Do you stay close to the comic or do you Walking Dead this thing and use the frame-work and create a new version? Well… you’re on AMC so the answer should be pretty obvious. If you’ve read all 75 issues of the comic series then do not and I repeat, do not compare this show to the comic book. In fact, we as comic fans should never do that. They’re different mediums and we’ve seen both ends of the adaptation spectrum. On one side you have Sin City, the most faithful adaptation ever and then on the other side, oh I don’t know pick anything from Fox or Sony. The point is, they’re never going to be like the comics because that would defeat the purpose of the comics.
Now after four paragraphs you’re probably wondering what happened on the episode? Not what is it about because you’re a comic fan or at the very least saw a shit ton of promotion for this show and already know about the characters and world.
Well it’s about Jesse coming back to his home town to make good on his promise to his father who was a Preacher as well and was shot in the head. This unfolds through a series of annoying flashbacks, each longer than the last, but still the same flashback. Tulip is on the run for stealing a map for the biggest score ever and she’s a woman scorn so she’s in town to bring Jesse back into the mix of her life. Cassidy is being hunted and gets ambushed on an airplane in which he’s working as a host. And the voice of God is searching for a host and making Preachers of all different faiths explode including Tom Cruise.
Hilarious.
The pacing for this first episode can best be described as a teenage boy blind folded searching for his first pair of boobies to grope only to feel a man’s chest because he’s being pranked by older teenagers and now his raging boner pitching a tent in his underwear (he’s in only his underwear by the way) is circulating social media along with him grabbing man-boobs with a smile... and then a frown. Basically it’s groping around in the dark and not finding what it’s wants to, but still really excited that it might get there. Or just bad. The pacing is bad.

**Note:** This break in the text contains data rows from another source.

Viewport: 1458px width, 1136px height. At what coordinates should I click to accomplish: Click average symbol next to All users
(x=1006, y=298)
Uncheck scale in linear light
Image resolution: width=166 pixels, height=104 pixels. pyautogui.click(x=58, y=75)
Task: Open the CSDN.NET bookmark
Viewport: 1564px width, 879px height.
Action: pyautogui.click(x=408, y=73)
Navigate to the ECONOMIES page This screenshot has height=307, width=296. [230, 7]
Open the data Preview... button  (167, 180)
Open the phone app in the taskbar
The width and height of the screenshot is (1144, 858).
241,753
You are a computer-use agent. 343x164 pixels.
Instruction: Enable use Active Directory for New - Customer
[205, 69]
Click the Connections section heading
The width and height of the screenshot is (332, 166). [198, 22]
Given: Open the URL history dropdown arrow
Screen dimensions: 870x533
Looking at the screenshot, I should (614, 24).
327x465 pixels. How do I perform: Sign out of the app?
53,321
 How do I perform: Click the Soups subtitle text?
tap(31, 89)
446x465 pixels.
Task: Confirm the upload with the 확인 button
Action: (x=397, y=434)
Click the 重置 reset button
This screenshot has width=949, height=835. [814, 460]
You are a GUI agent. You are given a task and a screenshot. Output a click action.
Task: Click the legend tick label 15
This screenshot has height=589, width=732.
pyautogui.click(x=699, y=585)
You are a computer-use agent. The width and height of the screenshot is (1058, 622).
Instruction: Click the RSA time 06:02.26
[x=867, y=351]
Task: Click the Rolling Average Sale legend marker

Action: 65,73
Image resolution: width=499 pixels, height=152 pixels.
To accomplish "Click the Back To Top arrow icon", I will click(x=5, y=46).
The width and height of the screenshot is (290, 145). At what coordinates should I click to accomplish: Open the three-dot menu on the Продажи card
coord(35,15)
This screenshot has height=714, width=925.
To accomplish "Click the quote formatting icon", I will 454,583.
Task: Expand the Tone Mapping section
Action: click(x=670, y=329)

It takes 36 minutes to have our main character introduced to us and it’s a cheap pop for the comic readers. It was written and executed as if it were going to be played to a large crowd at some point, say South by Southwest, so that one idiot could cheer-shit their pants and get the rest of the people watching hyped. If any other TV show waited until it was half over to tell you whose who, you would probably give up on the show. By waiting that long you give the audience a chance to give the character a name and you know what I called him? Even knowing the character’s name, I called him Howard Stark. Because you refused to tell me his name outside of calling him Preacher. Which is the name of the show.
The acting is good. That’s the sad part about the pacing is that these actors are doing a hell of a job, but you keep letting their performance down with all the breaks and the “here’s how we all meet” origin story. Joseph Gilgun is a bit hard to understand at times, just as he was on Misfits, but after a few episodes your ears will be trained and it won’t matter. Ruth Negga is hands down the best actor on the show, even if her accent seems unnecessary. Dominic Cooper is right behind her, both with acting and the accent. He’s good at it, but he loses the deepness in his voice that makes it so distinct. Everything he says is light and whispery and it might be intentional, but let's hope they're not being that lazy and not wanting to put a filter on him when he "god talks."
The action is the best part of the show. Which is good and bad. I wanted to be into the story more, but I wasn’t. Everything in-between the action seemed like a waste of time. Like go ahead and look at your phone and just look up at the action. Even though it was the best part, the choreography and the slow motion was not the best. There’s a really bad fight between townies and some “politically correct” mascot people, which is absolutely bad-looking. Like student film, first time with a camera bad-looking.
The show itself isn’t bad, but it’s not good. It doesn’t play to the strengths of the TV medium and I don’t know if that’s a director thing, producer thing or an AMC thing, but it’s something. It shows inexperience on many levels and perhaps too much trust from AMC. It’s as if they just said, hey you’ve made films and shit all your careers, clearly you understand pacing and how to hold a viewer’s attention for an hour with commercial breaks… go for it. And then they realized they didn’t know how to do that. It’s a pilot though so really the next three will show a true vision of what to expect from the show.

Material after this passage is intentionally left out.